— Passage given —
# san juans/chesapeake



## TSOJOURNER (Dec 16, 1999)

looking to charter one week in one of these two locations. any info is welcomed. tks tc GBA


----------



## dtfm (Sep 23, 2002)

Recently chartered from San Juan Sailing in Bellingham, Washington and would HIGHLY recommend them. Small, family owned operation with a good fleet of well-priced charters. Very knowledgable about the San Juans, too. See them at sanjaunsailing.com


----------



## TSOJOURNER (Dec 16, 1999)

We have chartered 3 times from San Juan Sailing in Bellingham in the last 4 years and I would echo the last post about this being a good outfit. They have some older boats but they all seem to be well-maintained. Their location also puts you closer to some of the more interesting islands. The San Juans offer many secluded anchorages with stunning views, and some small but charming harbors and marina resorts. Wind is not consistent, and we''ve found that unless you''re willing to sail in stormy weather when the wind picks up(and we are rarely deterred by the occasional squall), you''ll be motoring on sunny days in warm, but calm air. You will likely encounter both kinds of weather in one week.

— Tasks for this exercise —
A – In the San Juans charter thread, in what city and state is San Juan Sailing based?
B – Carry on the San Juans charter thread, picking up right after its final sentence.
The listing that comes next plays no part in this work.

— Data shown —

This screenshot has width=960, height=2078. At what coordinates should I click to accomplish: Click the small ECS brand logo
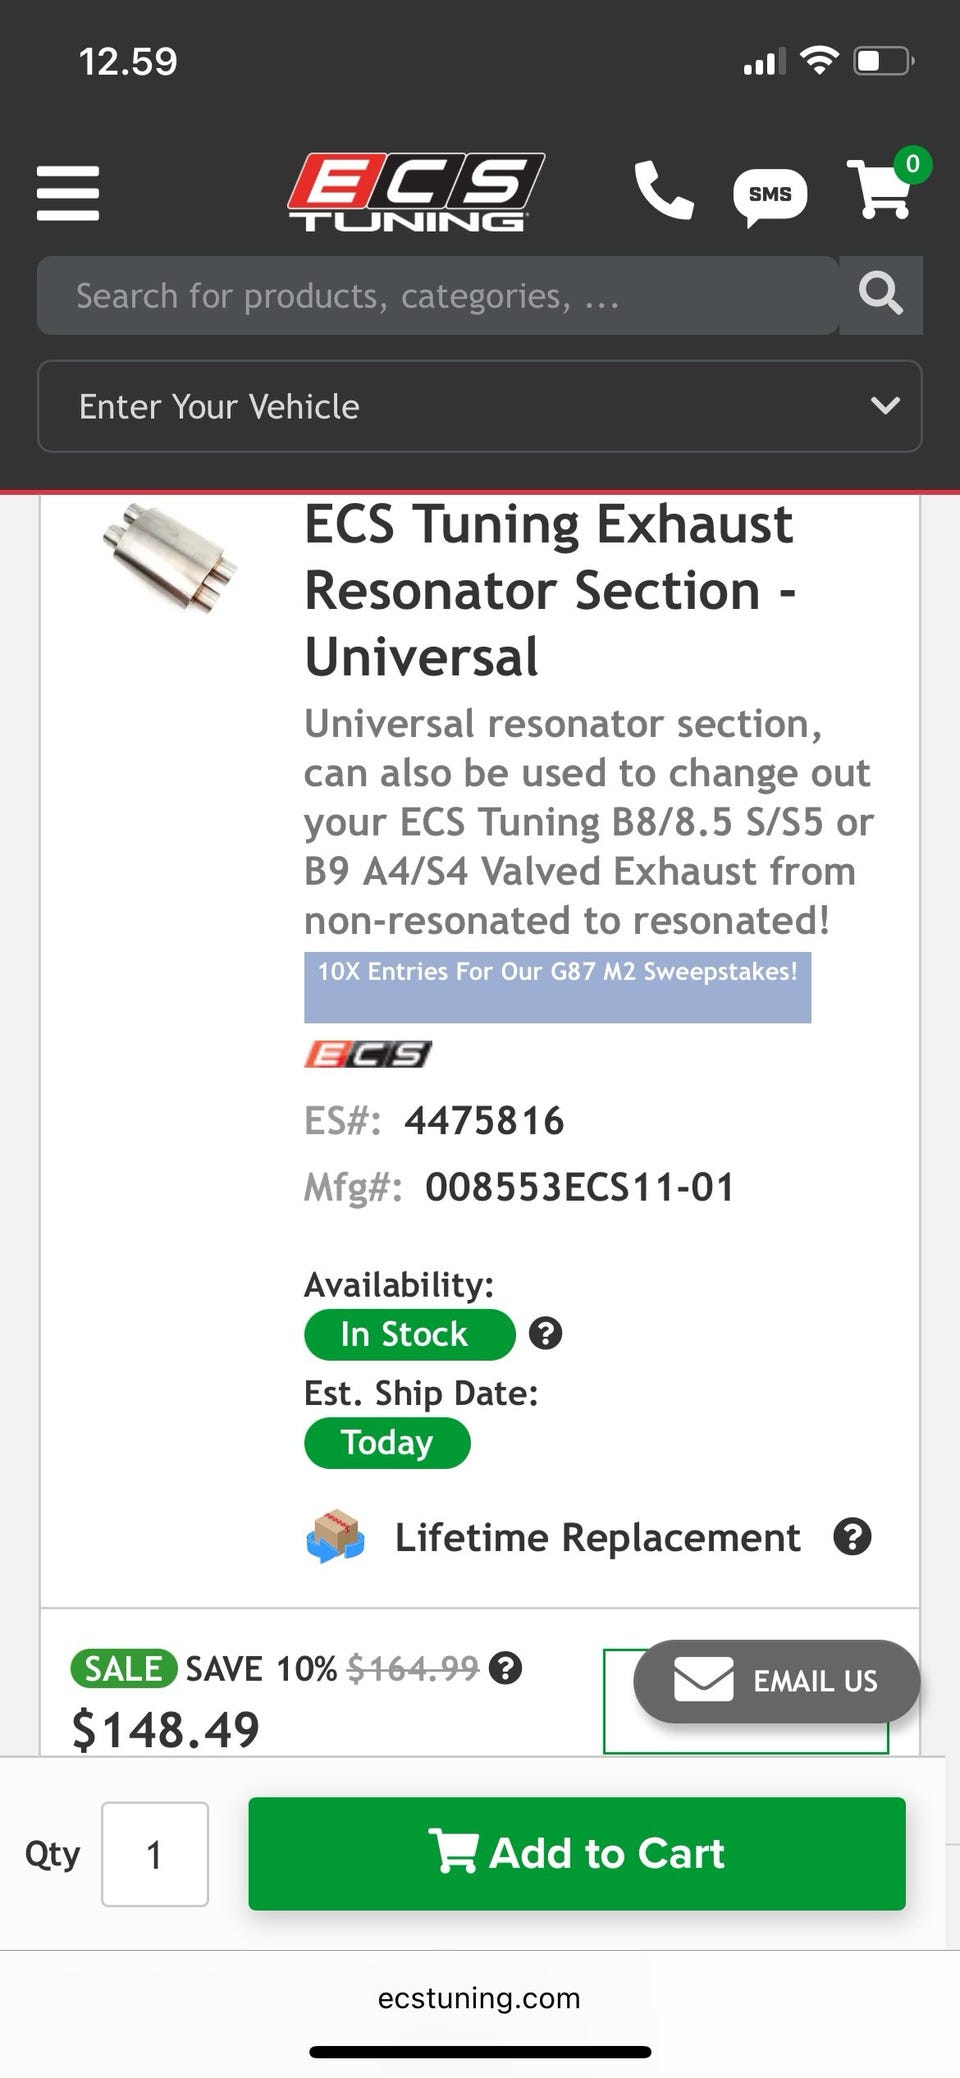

— Task-by-task outputs —
A – Bellingham, Washington.

B –
----------



## TSOJOURNER (Dec 16, 1999)

I wanted to know if anyone else had input as to charter companies in the San Juans. Also, Redbud, do you have some favorite islands or anchorages you''d willing to share some information about?
-Dave


----------



## jparker11 (Jul 8, 2000)

Echo the endorsement for San Juan Sailing. I have recommended them to several friends and relatives without disappointment. Their big asset is location. Easily accessed from SeaTac without ferry rides and border crossings. Two hours after landing, you can be sitting on your boat! If you can take a border crossing and/or ferry ride, the Bosuns/Seahorse operation in Sidney, BC is a nice place to start from also. And they are priced in that other currency!!

Favorite islands and anchorages??? Geez, have had a boat up there for 15 years, very seldom go the same place twice!! Depends on your tastes in cruising. Is it an evening sitting on the hook with the crab rings set (Westcott Bay), or, China Town in Victoria''s Inner Harbor moored in front of the Empress. It is all time related, everything is within a 30 mile radius of Friday Harbor. How much time do you have, Dave?? A Fantastic cruising grounds.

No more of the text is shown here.